Figure 7: Logistic vs. Linear Regression | Chris Albon (@ChrisAlbon)
With that background, we can build our model equation with whatever independent variables we choose to include in the model as shown in Figure 8.
Figure 8: Offense Touchdown Logit Regression
Below is a model fit to the next score offense touchdown variable using the independent variables yards-to-goal, down, distance, and the interaction between down and distance.
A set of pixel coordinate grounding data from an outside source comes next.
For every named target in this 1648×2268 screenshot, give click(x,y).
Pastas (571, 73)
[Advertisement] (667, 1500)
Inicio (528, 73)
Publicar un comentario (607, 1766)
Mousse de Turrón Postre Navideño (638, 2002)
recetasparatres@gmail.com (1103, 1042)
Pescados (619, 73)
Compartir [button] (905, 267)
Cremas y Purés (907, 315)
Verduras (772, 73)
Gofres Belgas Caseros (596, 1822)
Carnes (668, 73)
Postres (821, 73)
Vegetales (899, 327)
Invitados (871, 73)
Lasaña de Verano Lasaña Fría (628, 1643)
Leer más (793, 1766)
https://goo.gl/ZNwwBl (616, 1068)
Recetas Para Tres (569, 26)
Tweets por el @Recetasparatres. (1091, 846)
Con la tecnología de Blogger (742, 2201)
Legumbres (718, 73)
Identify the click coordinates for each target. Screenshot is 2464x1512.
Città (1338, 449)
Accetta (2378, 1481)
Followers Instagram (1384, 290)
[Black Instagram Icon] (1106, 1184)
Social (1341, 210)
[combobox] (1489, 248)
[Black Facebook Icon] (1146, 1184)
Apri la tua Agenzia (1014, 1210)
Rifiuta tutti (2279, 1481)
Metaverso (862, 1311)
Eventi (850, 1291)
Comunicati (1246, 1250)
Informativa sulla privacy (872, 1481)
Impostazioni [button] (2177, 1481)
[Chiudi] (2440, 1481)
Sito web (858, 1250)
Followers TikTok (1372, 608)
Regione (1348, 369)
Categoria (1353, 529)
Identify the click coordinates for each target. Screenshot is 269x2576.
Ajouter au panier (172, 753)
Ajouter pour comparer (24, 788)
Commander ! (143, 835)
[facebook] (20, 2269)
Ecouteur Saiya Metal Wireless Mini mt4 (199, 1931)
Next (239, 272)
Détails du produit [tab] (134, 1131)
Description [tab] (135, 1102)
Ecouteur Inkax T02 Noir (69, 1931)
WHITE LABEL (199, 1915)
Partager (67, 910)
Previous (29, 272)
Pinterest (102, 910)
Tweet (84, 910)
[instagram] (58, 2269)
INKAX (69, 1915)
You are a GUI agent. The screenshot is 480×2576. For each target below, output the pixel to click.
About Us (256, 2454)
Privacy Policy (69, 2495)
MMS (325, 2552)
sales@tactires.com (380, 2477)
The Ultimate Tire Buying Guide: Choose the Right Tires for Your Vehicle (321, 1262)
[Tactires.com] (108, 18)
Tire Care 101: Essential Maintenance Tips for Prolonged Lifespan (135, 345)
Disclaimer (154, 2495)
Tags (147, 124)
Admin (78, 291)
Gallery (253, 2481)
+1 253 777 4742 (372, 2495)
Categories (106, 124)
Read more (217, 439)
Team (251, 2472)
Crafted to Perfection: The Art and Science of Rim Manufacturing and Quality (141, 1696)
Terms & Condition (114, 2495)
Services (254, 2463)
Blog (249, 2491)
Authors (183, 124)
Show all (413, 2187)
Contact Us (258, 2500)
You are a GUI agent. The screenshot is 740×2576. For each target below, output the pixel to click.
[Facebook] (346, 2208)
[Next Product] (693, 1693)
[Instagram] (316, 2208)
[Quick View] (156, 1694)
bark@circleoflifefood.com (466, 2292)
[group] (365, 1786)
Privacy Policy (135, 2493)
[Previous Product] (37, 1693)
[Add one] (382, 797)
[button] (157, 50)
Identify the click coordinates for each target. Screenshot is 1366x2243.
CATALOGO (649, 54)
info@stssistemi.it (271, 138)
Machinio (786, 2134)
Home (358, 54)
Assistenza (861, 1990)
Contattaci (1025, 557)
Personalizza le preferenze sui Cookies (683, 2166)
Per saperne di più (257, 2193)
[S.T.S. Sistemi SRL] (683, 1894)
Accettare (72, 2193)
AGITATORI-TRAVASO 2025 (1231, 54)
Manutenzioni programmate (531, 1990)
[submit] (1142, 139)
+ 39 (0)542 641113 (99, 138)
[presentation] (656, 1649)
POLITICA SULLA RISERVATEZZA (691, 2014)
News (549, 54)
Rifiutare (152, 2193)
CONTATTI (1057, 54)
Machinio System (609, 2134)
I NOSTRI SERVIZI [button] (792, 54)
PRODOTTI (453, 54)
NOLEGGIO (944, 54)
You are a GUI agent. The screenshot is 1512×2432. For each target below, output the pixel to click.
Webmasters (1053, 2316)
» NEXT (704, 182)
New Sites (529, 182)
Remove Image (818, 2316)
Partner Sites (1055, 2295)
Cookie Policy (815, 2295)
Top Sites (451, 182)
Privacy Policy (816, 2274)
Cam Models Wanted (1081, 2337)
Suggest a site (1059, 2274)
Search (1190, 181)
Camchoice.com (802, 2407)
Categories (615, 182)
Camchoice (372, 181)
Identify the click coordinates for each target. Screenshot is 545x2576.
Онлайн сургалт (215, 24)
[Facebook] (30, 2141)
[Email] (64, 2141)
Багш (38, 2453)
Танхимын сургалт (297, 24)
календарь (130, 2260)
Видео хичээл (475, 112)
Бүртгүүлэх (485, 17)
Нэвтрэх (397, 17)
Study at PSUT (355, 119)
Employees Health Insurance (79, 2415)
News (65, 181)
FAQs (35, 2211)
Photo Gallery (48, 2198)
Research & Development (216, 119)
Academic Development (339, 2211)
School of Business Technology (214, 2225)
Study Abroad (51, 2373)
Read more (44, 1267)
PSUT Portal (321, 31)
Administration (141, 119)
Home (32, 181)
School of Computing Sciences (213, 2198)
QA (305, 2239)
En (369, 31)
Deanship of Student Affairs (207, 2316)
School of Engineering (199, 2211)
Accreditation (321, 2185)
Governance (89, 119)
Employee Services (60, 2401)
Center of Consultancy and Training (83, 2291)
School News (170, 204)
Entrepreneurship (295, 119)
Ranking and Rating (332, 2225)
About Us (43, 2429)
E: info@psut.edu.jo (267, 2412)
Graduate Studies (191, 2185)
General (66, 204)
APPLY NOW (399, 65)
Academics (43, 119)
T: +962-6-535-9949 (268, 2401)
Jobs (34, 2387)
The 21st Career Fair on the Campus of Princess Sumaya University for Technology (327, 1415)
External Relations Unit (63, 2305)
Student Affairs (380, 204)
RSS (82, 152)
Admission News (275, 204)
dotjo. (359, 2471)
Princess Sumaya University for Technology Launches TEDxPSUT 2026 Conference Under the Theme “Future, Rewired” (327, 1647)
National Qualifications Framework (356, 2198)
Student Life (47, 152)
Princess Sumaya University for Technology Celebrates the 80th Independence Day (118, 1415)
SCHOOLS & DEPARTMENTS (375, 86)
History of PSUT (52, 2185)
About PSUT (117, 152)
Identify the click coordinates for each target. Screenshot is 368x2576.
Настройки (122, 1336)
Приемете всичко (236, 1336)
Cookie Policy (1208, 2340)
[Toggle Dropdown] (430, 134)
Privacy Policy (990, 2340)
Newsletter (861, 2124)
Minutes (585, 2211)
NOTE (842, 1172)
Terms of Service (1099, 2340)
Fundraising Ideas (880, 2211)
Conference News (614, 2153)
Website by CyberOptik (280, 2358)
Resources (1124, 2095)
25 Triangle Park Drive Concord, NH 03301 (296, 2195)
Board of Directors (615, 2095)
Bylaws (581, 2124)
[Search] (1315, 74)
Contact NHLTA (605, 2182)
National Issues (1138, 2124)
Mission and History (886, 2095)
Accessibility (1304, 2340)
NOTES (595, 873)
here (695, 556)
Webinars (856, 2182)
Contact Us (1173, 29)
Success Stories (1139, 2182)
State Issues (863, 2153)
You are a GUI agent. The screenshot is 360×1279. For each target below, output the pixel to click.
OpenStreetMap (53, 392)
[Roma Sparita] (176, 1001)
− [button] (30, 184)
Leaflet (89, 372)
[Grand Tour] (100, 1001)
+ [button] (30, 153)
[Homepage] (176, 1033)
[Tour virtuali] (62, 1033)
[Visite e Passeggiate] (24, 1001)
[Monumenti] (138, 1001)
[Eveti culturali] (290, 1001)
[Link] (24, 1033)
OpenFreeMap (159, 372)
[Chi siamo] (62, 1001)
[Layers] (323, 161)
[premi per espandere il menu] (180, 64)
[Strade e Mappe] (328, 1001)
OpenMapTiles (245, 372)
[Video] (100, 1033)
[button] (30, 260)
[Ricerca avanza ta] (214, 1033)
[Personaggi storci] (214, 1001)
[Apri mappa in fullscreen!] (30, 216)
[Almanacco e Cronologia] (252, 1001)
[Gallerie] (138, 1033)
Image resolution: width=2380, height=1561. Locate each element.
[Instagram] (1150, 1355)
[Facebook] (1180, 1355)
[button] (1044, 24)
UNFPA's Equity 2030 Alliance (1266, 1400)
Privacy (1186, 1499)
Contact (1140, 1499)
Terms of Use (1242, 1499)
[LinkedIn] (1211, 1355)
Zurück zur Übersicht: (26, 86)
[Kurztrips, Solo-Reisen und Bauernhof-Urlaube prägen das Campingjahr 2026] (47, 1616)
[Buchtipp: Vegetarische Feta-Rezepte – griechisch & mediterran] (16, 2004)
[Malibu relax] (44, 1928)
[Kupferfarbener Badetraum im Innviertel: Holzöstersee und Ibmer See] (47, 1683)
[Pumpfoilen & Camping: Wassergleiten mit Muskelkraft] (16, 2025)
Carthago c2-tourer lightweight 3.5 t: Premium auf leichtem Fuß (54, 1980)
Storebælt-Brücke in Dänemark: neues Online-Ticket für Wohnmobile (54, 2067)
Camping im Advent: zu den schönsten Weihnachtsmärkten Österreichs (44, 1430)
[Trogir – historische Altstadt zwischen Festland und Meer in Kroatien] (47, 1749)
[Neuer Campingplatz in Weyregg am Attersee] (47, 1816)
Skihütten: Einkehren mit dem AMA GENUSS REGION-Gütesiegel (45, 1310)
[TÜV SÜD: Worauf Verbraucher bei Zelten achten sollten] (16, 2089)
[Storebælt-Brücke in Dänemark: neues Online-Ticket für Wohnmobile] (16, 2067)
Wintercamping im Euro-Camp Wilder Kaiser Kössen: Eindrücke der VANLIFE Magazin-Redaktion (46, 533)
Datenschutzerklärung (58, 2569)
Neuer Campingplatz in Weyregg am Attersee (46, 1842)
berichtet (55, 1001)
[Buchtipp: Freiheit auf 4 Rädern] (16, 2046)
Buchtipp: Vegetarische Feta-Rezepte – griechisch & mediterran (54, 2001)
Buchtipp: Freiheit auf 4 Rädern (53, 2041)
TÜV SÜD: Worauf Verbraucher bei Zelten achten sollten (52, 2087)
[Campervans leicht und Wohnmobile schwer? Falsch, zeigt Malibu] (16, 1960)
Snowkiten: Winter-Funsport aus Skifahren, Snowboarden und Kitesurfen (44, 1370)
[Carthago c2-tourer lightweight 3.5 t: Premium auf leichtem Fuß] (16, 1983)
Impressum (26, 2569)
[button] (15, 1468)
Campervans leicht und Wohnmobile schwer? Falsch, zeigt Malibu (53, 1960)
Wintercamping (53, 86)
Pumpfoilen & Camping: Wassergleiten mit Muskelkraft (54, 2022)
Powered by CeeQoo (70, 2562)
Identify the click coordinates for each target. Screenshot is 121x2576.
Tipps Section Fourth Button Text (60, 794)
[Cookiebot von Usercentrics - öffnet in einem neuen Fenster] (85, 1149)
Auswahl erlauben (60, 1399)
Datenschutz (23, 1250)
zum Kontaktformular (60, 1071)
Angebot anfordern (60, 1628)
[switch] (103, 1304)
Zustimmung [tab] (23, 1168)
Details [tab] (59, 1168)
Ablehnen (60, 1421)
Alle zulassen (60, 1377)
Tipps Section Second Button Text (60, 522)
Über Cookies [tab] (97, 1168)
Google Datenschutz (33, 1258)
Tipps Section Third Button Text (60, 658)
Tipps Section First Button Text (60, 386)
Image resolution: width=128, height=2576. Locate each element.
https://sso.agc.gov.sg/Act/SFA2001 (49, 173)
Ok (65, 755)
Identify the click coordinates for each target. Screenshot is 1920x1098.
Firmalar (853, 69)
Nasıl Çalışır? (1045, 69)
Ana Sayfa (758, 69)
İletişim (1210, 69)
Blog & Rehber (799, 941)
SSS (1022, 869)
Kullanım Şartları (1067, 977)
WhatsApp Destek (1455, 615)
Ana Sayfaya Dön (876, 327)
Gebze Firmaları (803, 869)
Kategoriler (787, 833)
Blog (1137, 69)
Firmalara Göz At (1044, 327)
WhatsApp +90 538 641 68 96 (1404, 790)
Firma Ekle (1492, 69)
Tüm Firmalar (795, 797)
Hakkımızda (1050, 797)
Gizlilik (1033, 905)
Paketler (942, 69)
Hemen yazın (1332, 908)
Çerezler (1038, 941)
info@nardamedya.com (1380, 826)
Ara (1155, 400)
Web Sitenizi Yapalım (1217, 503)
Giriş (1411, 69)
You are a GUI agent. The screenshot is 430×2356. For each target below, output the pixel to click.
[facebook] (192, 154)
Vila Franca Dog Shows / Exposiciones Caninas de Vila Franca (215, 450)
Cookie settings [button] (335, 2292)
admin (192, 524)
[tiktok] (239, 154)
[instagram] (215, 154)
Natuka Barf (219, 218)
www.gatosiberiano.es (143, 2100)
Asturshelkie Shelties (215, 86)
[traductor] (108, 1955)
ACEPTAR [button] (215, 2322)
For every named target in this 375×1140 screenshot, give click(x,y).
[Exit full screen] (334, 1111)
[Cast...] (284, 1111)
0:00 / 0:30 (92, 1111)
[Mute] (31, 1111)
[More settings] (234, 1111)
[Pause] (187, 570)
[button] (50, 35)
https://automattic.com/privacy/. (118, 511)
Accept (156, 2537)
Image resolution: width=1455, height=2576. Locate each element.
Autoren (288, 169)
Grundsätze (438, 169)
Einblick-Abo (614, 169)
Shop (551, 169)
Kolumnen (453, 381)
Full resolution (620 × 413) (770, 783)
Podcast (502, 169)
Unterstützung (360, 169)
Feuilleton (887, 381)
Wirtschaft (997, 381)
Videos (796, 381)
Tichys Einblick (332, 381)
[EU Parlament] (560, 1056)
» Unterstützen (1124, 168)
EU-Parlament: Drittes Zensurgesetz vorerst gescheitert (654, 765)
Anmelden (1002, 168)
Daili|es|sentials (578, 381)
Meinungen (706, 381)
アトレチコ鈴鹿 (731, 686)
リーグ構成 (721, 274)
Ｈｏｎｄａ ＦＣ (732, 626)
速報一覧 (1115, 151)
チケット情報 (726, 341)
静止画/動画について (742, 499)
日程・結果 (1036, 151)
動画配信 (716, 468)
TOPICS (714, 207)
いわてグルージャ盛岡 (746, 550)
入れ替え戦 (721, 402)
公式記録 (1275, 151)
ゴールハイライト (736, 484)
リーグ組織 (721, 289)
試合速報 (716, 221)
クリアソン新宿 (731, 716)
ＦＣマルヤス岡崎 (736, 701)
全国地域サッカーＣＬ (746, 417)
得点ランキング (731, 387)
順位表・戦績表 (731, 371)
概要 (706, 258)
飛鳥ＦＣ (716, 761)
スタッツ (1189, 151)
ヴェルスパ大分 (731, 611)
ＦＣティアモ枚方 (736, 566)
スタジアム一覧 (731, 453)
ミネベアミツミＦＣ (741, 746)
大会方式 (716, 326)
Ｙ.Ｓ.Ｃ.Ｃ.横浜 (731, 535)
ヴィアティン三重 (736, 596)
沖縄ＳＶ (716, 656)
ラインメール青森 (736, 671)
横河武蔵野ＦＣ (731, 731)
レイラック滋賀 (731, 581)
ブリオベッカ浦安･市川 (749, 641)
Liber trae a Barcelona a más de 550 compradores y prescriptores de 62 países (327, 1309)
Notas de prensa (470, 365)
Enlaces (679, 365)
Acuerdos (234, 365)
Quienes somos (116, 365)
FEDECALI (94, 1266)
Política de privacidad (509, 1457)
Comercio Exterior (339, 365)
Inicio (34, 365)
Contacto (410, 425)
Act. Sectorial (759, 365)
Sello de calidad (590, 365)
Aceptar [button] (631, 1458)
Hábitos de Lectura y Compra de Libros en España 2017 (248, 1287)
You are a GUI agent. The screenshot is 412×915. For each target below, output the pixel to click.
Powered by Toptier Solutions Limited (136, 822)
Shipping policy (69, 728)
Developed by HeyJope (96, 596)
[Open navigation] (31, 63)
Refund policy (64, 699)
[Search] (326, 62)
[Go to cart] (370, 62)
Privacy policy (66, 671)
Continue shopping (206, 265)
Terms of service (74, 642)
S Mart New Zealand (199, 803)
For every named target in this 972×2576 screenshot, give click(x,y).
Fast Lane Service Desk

Figure 9: Offense Touchdown Logistic Regression model summary
Once again we see that all variables in the model are fit are significant at the p < 0.001 level. In figure 10 below, we can see the probability of the next score in half being a touchdown in relation to field position (yards-to-goal) as the offense progresses down the field.
Figure 10: Field Position and Offense TD probability - Logistic Regression
You might be asking “Yeah, that’s great, but you’re still only predicting the probability of one scoring type relative to another. You’d need to do this like 6 times, right?” Well, fair point. How does one do logistic regression on a categorical variable that has more than one class?
Multinomial Logistic Regression (or Softmax regression)
A multinomial logistic regression model uses the independent (predictor) variables and target variable data from the training set to build relationships between the independent variables and each of the classes of the target variable.
Figure 11: Multinomial Logistic Regression Chris Albon (@ChrisAlbon)
The primary difference between logistic and multinomial logistic regression is the use of the softmax function which re-weights the probabilities generated from each of the individual models so that in total they add to one as seen in Figure 12 below.
Figure 12: Softmax function
More specifically, a multinomial logistic regression model is an extension of the binomial logistic regression model because it is a series of logistic regression models estimated simultaneously with the same reference outcome.
Figure 13: Multinomial Logistic Regression Football Expected Points Model
The college football expected points (EP) model is a multinomial logistic regression model which generates probabilities for the possible types of next score events within the same half. In our case, we build 6 logistic regression models fit to the next score types — Offense FG, Offense TD, Offense Safety, Opponent TD, Opponent FG, and Opponent Safety — all except for the class that is used as the base case (i.e. No Score), since that is accounted for in the intercept, as mentioned in Part 1. Ron Yurko, Sam Ventura, and Max Horowitz originally proposed the multinomial logistic regression expected points model for football in 2017, which we will learn more about in Part 3.
Additionally, now that we have a way to calculate the probabilities of scores, we can calculate the expected points. We will discuss this in Part 4.